WHAT THE EXERCISE ASKS: What is needed is an exact copy of the records below, with the pictures left out.
(RECORD EXCERPTS begins)
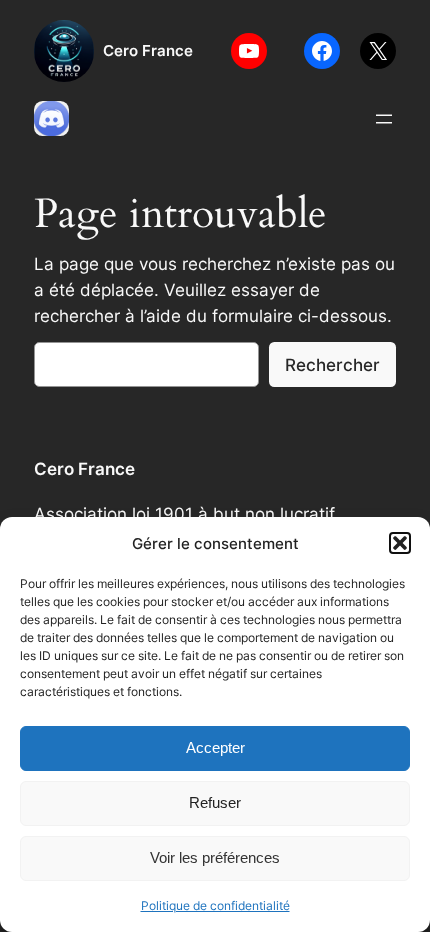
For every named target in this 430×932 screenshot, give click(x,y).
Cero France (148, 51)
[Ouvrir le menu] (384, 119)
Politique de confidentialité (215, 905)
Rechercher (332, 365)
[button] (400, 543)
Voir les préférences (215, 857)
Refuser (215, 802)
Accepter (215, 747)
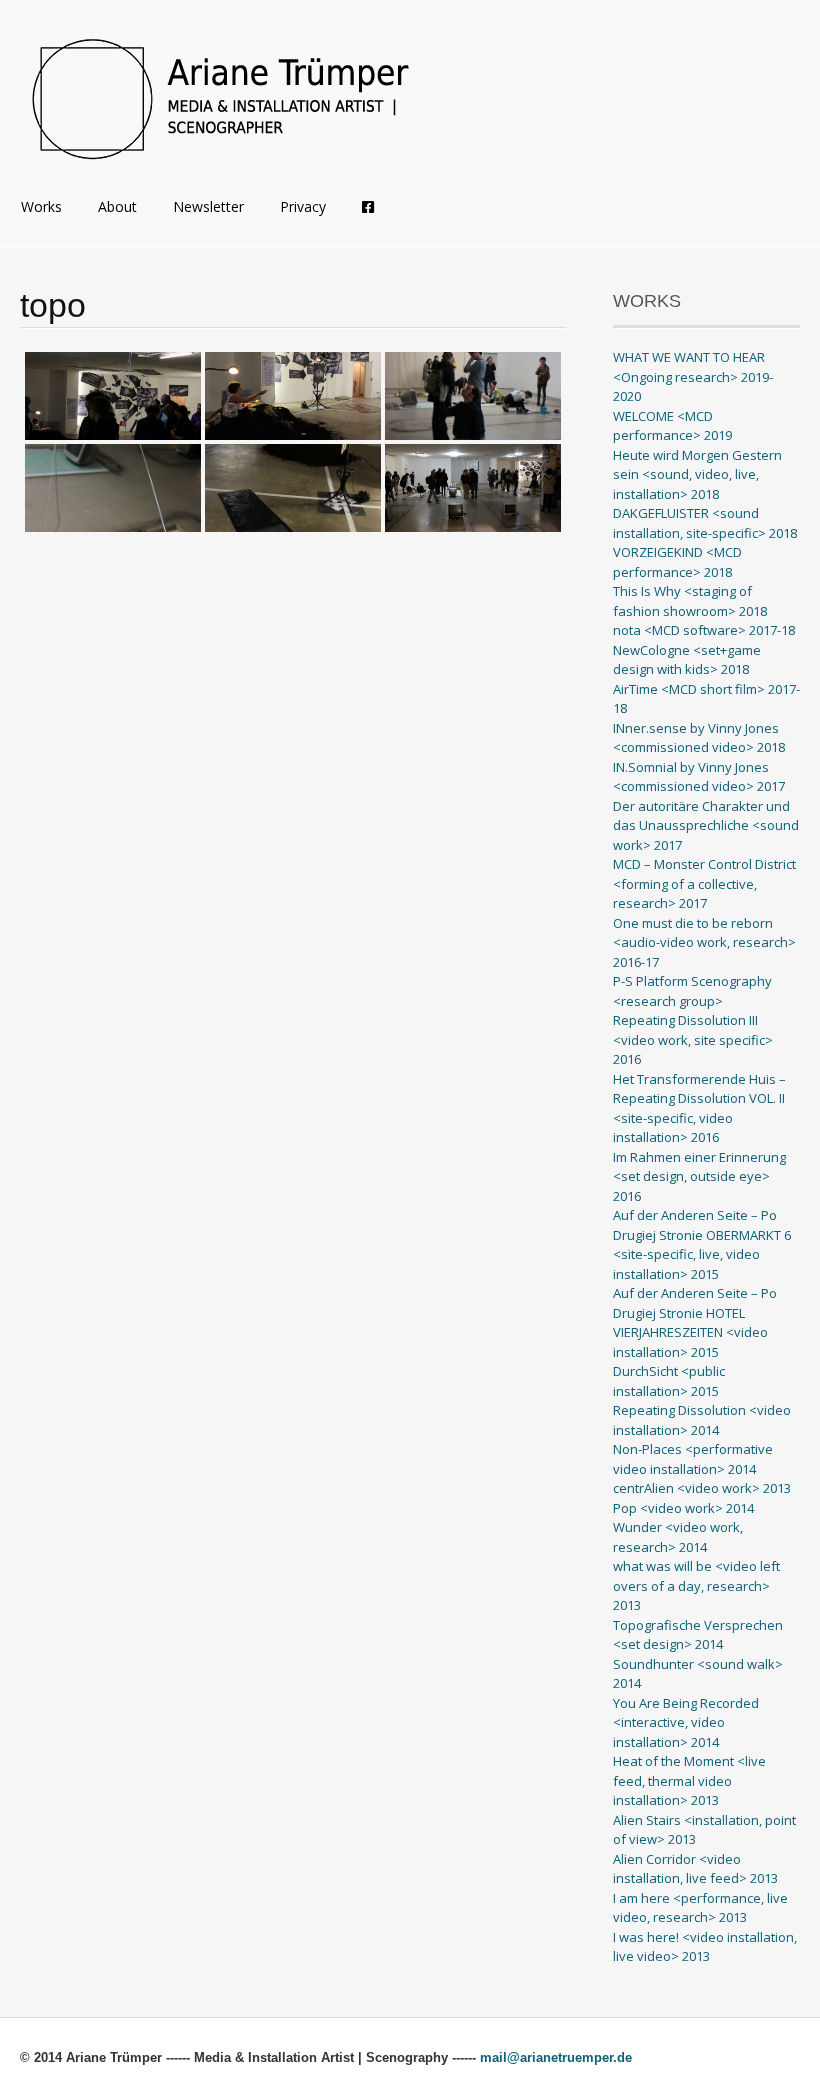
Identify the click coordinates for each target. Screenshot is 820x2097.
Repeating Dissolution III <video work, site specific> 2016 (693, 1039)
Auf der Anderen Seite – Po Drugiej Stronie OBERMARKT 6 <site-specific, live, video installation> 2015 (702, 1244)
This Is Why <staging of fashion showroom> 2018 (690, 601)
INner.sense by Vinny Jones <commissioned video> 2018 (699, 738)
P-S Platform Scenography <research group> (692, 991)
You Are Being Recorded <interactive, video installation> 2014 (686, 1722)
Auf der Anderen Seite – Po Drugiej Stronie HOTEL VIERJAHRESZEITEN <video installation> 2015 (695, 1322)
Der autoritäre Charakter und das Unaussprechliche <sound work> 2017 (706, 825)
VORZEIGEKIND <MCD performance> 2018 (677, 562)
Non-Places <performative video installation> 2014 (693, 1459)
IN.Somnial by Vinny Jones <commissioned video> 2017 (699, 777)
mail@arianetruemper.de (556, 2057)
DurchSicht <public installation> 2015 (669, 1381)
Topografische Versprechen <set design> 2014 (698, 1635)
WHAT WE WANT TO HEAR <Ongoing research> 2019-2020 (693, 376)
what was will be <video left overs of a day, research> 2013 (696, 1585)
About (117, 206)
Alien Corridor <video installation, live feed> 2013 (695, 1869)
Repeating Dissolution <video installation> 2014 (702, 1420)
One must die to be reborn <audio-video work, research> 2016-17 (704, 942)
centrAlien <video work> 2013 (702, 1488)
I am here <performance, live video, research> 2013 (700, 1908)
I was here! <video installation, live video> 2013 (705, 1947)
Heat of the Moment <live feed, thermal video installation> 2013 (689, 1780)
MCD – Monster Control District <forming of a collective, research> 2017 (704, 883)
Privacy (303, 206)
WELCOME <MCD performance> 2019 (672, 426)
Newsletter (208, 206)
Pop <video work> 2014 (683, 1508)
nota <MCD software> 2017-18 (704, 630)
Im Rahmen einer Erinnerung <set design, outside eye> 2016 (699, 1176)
(RECORD EXCERPTS ends)
ANSWER SECTION:
For every named target in this 430×932 screenshot, give click(x,y).
Cero France (148, 51)
[Ouvrir le menu] (384, 119)
Politique de confidentialité (215, 905)
Rechercher (332, 365)
[button] (400, 543)
Voir les préférences (215, 857)
Refuser (215, 802)
Accepter (215, 747)
Identify the click coordinates for each target. Screenshot is 820x2097.
Repeating Dissolution III <video work, site specific> 2016 (693, 1039)
Auf der Anderen Seite – Po Drugiej Stronie OBERMARKT 6 <site-specific, live, video installation> 2015 (702, 1244)
This Is Why <staging of fashion showroom> 2018 (690, 601)
INner.sense by Vinny Jones <commissioned video> 2018 (699, 738)
P-S Platform Scenography <research group> (692, 991)
You Are Being Recorded <interactive, video installation> 2014 (686, 1722)
Auf der Anderen Seite – Po Drugiej Stronie HOTEL VIERJAHRESZEITEN <video installation> 2015 (695, 1322)
Der autoritäre Charakter und das Unaussprechliche <sound work> 2017 (706, 825)
VORZEIGEKIND <MCD performance> 2018 (677, 562)
Non-Places <performative video installation> 2014 (693, 1459)
IN.Somnial by Vinny Jones <commissioned video> 2017 (699, 777)
mail@arianetruemper.de (556, 2057)
DurchSicht <public installation> 2015 (669, 1381)
Topografische Versprechen <set design> 2014 (698, 1635)
WHAT WE WANT TO HEAR <Ongoing research> 2019-2020 (693, 376)
what was will be <video left overs of a day, research> 2013 (696, 1585)
About (117, 206)
Alien Corridor <video installation, live feed> 2013 (695, 1869)
Repeating Dissolution <video installation> 2014 (702, 1420)
One must die to be reborn <audio-video work, research> 2016-17 (704, 942)
centrAlien <video work> 2013 (702, 1488)
I am here <performance, live video, research> 2013 (700, 1908)
I was here! <video installation, live video> 2013 (705, 1947)
Heat of the Moment <live feed, thermal video installation> 2013 (689, 1780)
MCD – Monster Control District <forming of a collective, research> 2017 (704, 883)
Privacy (303, 206)
WELCOME <MCD performance> 2019 (672, 426)
Newsletter (208, 206)
Pop <video work> 2014 (683, 1508)
nota <MCD software> 2017-18 (704, 630)
Im Rahmen einer Erinnerung <set design, outside eye> 2016 (699, 1176)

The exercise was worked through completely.